Scientists at The University of Texas M. D. Anderson Cancer Center have announced that they have been successful in equipping hollow gold nanospheres with a targeting peptide in such a manner that they find melanoma cells, penetrate them deeply, and then cook the tumour when bathed with near-infrared light.
"Active targeting of nanoparticles to tumors is the holy grail of therapeutic nanotechnology for cancer. We're getting closer to that goal," said senior author Dr. Chun Li, professor in M. D. Anderson's Department of Experimental Diagnostic Imaging.
The researcher revealed that upon being heated with lasers, the actively targeted hollow gold nanospheres did eight times more damage to melanoma tumours in mice than did the same nanospheres that gathered less directly in the tumours.
They claim that their study, involving experiments in lab as well as on mouse models, shows the first in vivo active targeting of gold nanostructures to tumours in conjunction with photothermal ablation, a minimally invasive treatment that uses heat generated through absorption of light to destroy target tissue.

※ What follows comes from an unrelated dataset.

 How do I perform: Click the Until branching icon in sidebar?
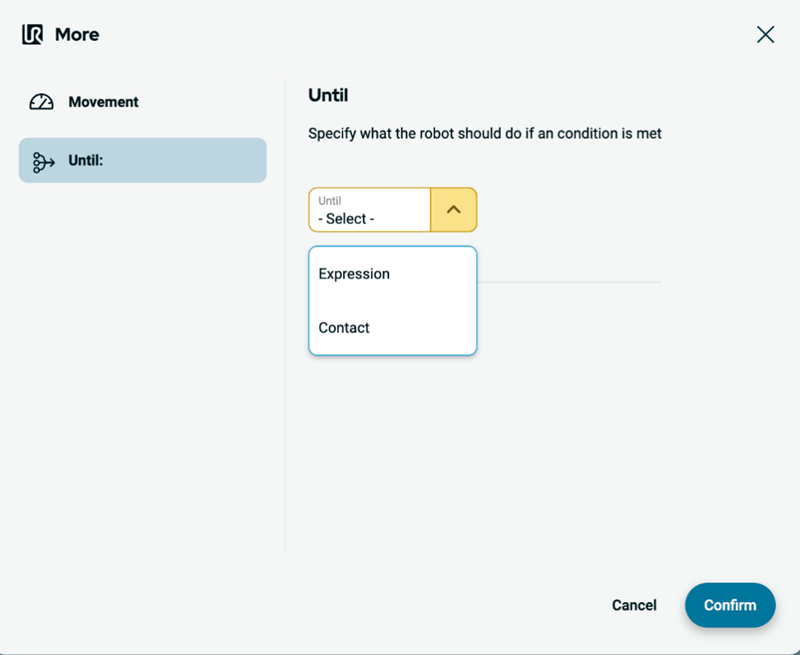tap(43, 161)
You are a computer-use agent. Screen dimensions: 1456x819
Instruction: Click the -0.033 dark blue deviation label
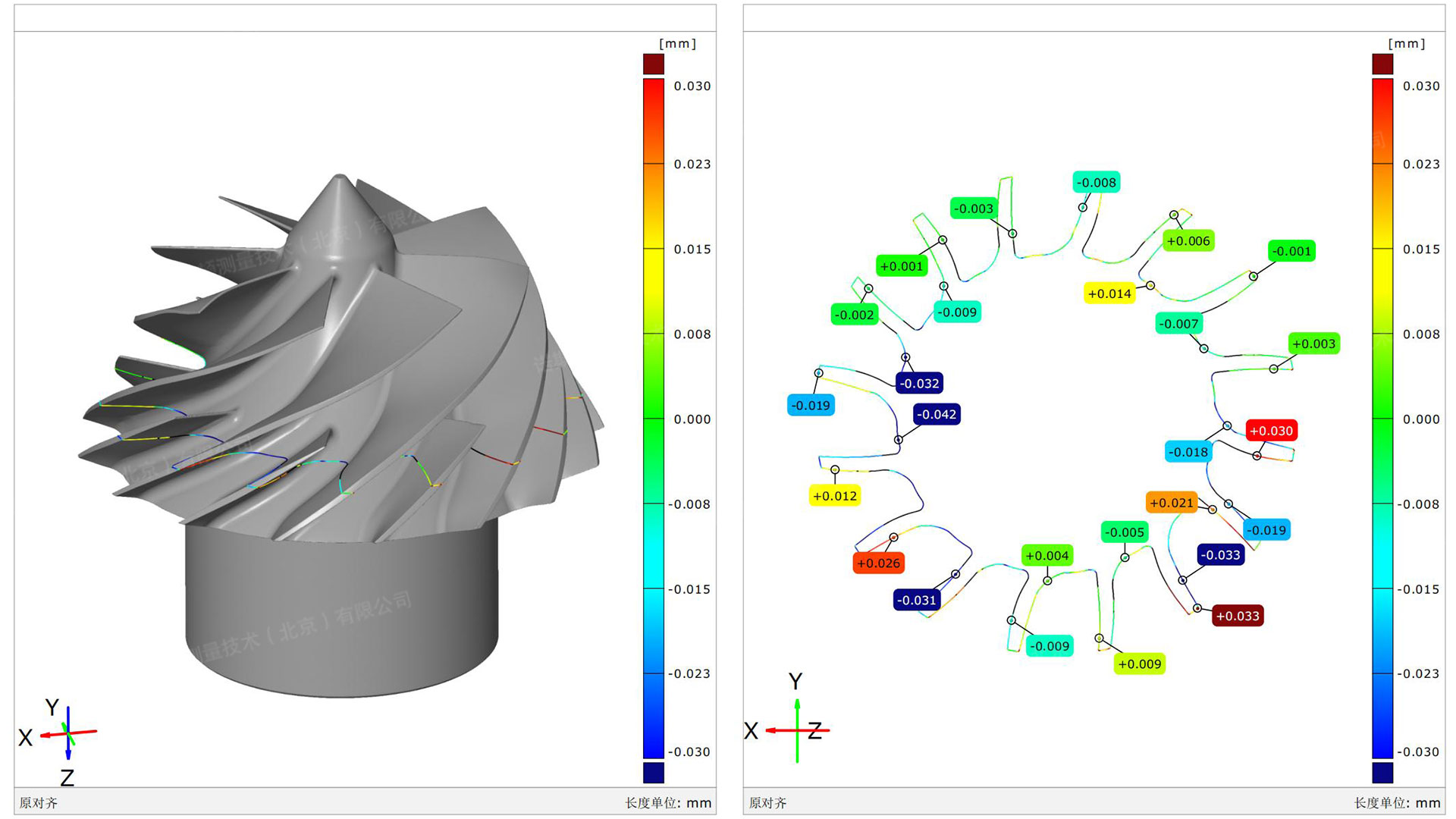pos(1220,555)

They say that tumours are burnt with near-infrared light, which penetrates deeper into tissue than visible or ultraviolet light.
Highlighting the fact that photothermal ablation is used to treat some cancers by embedding optical fibres inside tumours to deliver near-infrared light, Li said that it could be greatly improved when a light-absorbing material is applied to the tumour.
Photothermal ablation has been explored for melanoma, but because it also hits healthy tissue, dose duration and volume have been limited.
The researchers said that during their experiments, hollow gold nanospheres inside melanoma cells enabled photothermal ablation destroy tumours in mice with a laser light dose that was 12 percent of the dose required when the nanospheres aren't applied.
Li says that such a low dose is more likely to spare surrounding tissue.
The researcher has revealed that upon being injected into the body, untargeted nanoparticles accumulate in tumours because they are so small that they fit through the larger pores of abnormal blood vessels that nourish cancer.
This "passive targeting" delivers a low dose of nanoparticles and concentrates them near the cell's vasculature, Li adds.
The scientific team packaged hollow gold nanospheres with a peptide that binds to the melanocortin type 1 receptor, which is overly abundant in melanoma cells.
They first treated melanoma cells in culture and later injected both targeted and untargeted nanospheres into mice with melanoma, then applied near-infrared light.
Using fluorescent tagging of the targeted nanospheres enabled them to see that they were embedded in cultured melanoma cells, while hollow gold nanospheres without the targeting peptide were not.
Dr. Jin Zhang, professor in the University of California-Santa Cruz Department of Chemistry and developer of the hollow nanospheres, said that the targeted nanospheres have a number of advantages.
Their size - small even for nanoparticles at 40-50 nanometers in diameter - and spherical shape allow for greater uptake and cellular penetration.
They have strong, but narrow and tunable ability to absorb light across the visible and near-infrared spectrum, making them unique from other metal nanoparticles.
Li pointed out that the hollow spheres are pure gold, which has a long history of safe medical use with few side-effects.
The study report has been published in the journal Clinical Cancer Research.